How to Use GPT to Analyze Large Datasets

August 28, 2024About 6 min

How to Use GPT to Analyze Large Datasets 관련

Absorbing and then summarizing very large quantities of content in just a few seconds truly is a big deal. As an example, a while back I received a link to the recording of an important 90 minute business video conference that I'd missed a few hours ...

The reason I'd missed the live version was because I had no time (I was, if you must know, rushing to finish my Manning book, The Complete Obsolete Guide to Generative AI – from which this article is excerpted).

Well, a half a dozen hours later I still had no time for the video. And, inexplicably, the book was still not finished.

So here's how I resolved the conflict the GPT way:

I used OpenAI Whisper to generate a transcript based on the audio from the recording
I exported the transcript to a PDF file
I uploaded the PDF to ChatPDF
I prompted ChatPDF for summaries connected to the specific topics that interested me

Total time to "download" the key moments from the 90 minute call: 10 minutes. That's 10 minutes to convert a dataset made up of around 15,000 spoken words to a machine-readable format, and to then digest, analyze, and summarize it.

How to Use GPT for Business Analytics

But all that's old news by now. The next-level level will solve the problem of business analytics.

Ok. So what is the "problem with business analytics"? It's the hard work of building sophisticated code that parses large datasets to make them consistently machine readable (also known as "data wrangling"). It then applies complex algorithms to tease out useful insights. The figure below broadly outlines the process.

A diagram illustrating the data wrangling process

A lot of the code that fits that description is incredibly complicated, not to mention clever. Inspiring clever data engineers to write that clever code can, of course, cost organizations many, many fortunes. The "problem" then, is the cost.

So solving that problem could involve leveraging a few hundred dollars worth of large language model (LLM) API charges. Here's how I plan to illustrate that.

I'll need a busy spreadsheet to work with, right? The best place I know for good data is the Kaggle website.
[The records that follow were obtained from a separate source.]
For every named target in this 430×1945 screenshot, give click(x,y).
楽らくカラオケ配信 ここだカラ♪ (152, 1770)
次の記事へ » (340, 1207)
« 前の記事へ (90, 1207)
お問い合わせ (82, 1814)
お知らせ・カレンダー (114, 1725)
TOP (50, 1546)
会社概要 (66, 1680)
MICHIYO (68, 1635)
Kaggle is an online platform for hosting datasets (and data science competitions). It's become in important resource for data scientists, machine learning practitioners, and researchers, allowing them to showcase their skills, learn from others, and collaborate on projects. The platform offers a wide range of public and private datasets, as well as tools and features to support data exploration and modeling.

How to Prepare a Dataset

The "Investing Program Type Prediction" dataset associated with this code should work perfectly. From what I can tell, this was data aggregated by a bank somewhere in the world that represents its customers' behavior.

Everything has been anonymized, of course, so there's no way for us to know which bank we're talking about, who the customers were, or even where in the world all this was happening. In fact, I'm not even 100% sure what each column of data represents.

What is clear is that each customer's age and neighborhood are there. Although the locations have been anonymized as C1, C2, C3 and so on, some of the remaining columns clearly contain financial information.

Based on those assumptions, my ultimate goal is to search for statistically valid relationships between columns. For instance, are there specific demographic features (income, neighborhood, age) that predict a greater likelihood of a customer purchasing additional banking products? For this specific example I'll see if I can identify the geographic regions within the data whose average household wealth is the highest.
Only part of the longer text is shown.